- Directed by: Andrey Proshkin
- Written by: Yuri Arabov
- Produced by: Igor Mishin Natalia Gostyushina
- Starring: Elena Lyadova Vitaliy Khaev Viktor Sukhorukov
- Cinematography: Yury Raysky
- Music by: Alexey Aygi The Tiger Lillies
- Production companies: STN-Film Aksioma Media Aprel Mig Pictures Solaris Promo Production
- Distributed by: Central Partnership
- Release date: 2015;
- Running time: 110 minutes
- Country: Russia
- Language: Russian
- Budget: $2 500 000
- Box office: $302 192

= Orlean (film) =

Orlean (Орлеан) is a 2015 Russian film directed by Andrey Proshkin, screenplay by Yuri Arabov.

The film participated in the competition program of the XXXVII Moscow International Film Festival. For her starring role, Elena Lyadova was awarded the prize Silver George for Best Actress.

==Plot==
The small town of Orlean, located on the shores of the salt lake in the Altai steppe.
In the hospital room where after yet another abortion the local beauty Lidka lies, appears a strange gentleman who identifies himself as Pavlyuchek, executioner. His questions drive Lidka to hysterics and she runs for help to her friend surgeon Rudik.

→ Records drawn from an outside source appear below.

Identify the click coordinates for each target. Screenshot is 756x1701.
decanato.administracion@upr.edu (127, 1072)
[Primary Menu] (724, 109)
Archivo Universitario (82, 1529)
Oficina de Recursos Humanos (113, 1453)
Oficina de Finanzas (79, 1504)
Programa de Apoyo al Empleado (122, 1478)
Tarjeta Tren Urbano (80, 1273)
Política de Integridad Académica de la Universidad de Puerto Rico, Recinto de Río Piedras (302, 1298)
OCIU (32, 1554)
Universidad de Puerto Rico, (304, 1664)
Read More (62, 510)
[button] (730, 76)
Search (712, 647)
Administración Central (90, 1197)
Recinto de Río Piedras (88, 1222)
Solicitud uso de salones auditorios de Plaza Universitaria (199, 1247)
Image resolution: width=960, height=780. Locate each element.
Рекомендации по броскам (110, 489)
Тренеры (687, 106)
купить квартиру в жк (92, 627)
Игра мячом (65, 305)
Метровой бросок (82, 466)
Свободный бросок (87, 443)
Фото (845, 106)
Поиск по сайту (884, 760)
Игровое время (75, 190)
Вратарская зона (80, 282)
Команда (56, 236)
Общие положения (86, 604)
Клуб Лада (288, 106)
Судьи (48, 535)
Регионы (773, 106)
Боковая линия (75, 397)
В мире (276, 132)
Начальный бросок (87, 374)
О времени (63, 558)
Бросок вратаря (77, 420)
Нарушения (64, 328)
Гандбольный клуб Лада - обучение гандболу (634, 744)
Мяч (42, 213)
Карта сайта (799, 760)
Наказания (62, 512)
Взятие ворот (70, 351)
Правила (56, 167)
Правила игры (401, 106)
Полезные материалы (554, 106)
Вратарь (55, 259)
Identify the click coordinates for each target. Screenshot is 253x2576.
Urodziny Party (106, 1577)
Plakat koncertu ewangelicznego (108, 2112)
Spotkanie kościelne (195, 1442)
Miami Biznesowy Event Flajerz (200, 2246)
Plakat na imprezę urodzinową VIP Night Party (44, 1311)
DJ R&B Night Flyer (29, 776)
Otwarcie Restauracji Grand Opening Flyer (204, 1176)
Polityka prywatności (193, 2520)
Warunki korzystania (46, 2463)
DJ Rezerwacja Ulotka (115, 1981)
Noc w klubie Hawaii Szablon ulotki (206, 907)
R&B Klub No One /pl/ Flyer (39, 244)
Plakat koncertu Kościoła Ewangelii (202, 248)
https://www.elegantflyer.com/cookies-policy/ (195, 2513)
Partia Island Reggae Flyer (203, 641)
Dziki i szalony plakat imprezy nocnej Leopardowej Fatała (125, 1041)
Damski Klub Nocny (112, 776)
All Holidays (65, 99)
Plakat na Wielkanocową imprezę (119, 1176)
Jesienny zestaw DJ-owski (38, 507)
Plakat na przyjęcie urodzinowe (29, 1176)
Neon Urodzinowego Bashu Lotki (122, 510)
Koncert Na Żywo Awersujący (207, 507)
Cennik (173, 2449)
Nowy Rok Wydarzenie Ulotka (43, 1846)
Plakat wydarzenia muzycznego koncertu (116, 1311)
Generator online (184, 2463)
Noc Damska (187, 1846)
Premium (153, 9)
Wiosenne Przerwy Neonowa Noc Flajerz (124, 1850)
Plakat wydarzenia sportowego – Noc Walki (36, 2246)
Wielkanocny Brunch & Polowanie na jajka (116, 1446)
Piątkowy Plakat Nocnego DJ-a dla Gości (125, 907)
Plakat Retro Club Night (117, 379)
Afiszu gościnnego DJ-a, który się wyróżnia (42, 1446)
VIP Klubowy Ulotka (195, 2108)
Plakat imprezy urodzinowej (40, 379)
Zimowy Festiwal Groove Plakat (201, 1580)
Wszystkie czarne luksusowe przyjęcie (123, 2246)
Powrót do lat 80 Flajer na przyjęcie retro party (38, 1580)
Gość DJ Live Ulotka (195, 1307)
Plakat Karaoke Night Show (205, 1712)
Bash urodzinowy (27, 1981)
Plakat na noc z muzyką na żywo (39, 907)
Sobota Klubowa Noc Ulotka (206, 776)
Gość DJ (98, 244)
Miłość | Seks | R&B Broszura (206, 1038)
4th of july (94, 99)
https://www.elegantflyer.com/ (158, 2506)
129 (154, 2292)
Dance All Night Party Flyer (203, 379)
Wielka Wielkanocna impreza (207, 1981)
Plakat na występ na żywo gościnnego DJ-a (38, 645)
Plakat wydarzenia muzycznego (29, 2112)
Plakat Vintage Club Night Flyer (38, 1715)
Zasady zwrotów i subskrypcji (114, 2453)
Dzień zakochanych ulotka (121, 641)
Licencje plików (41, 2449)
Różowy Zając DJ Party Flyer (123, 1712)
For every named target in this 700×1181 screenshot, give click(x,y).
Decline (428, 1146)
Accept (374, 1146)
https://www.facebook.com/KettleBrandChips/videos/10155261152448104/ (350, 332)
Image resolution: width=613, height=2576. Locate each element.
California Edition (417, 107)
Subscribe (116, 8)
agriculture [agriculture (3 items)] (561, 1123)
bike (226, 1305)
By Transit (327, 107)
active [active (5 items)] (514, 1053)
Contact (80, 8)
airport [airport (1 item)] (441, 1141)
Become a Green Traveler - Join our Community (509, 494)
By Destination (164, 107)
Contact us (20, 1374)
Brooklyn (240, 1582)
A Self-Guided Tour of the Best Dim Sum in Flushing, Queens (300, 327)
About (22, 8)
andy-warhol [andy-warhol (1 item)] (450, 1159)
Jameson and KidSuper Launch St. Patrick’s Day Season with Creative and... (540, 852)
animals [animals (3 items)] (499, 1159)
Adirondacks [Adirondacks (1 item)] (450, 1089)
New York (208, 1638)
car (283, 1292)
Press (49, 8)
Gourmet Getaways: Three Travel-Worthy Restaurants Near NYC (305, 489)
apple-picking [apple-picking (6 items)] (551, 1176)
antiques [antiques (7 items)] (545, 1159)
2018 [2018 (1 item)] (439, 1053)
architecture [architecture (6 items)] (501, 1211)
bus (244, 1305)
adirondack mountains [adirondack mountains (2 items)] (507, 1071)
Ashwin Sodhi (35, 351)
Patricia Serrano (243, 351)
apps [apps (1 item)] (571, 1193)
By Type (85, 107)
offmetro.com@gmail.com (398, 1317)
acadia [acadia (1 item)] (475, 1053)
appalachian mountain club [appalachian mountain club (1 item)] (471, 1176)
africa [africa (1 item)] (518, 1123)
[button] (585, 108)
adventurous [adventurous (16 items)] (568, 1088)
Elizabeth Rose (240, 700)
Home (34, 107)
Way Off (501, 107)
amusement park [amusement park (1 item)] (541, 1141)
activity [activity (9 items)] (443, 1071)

In a changed appearance the clerk appears in the apartment of Rudik, where lies his paralyzed father in a bad condition.

==Cast==
- Elena Lyadova as Lidka
- Oleg Yagodin as Rudik
- Vitaly Khaev as Nevolin
- Viktor Sukhorukov as Executioner
- Timofey Tribuntsev as Borya Amaretto
- Pavel Tabakov as Igor

==Criticism==
- The Hollywood Reporter: In this literature-centric and one hundred percent acting film, given its specific genre, it was easy to fall into the slapstick, as in tartare. But in this lies the director's courage and skill of Andrey Proshkin.
- Afisha: It is difficult to watch this film - just like a human being: there is practically no sense of taste in it, and there are tangible problems with a sense of proportion.
- Ogoniok: Andrey Proshkin's film has a rare, inexplicable quality of appeal to the future (at the same time, we still understand that 99 percent of the rest of today's films are directed to the past or to nothing at all). At the same time the film has a rare charge of positivity. You literally leave the cinema with the feeling that victory is near.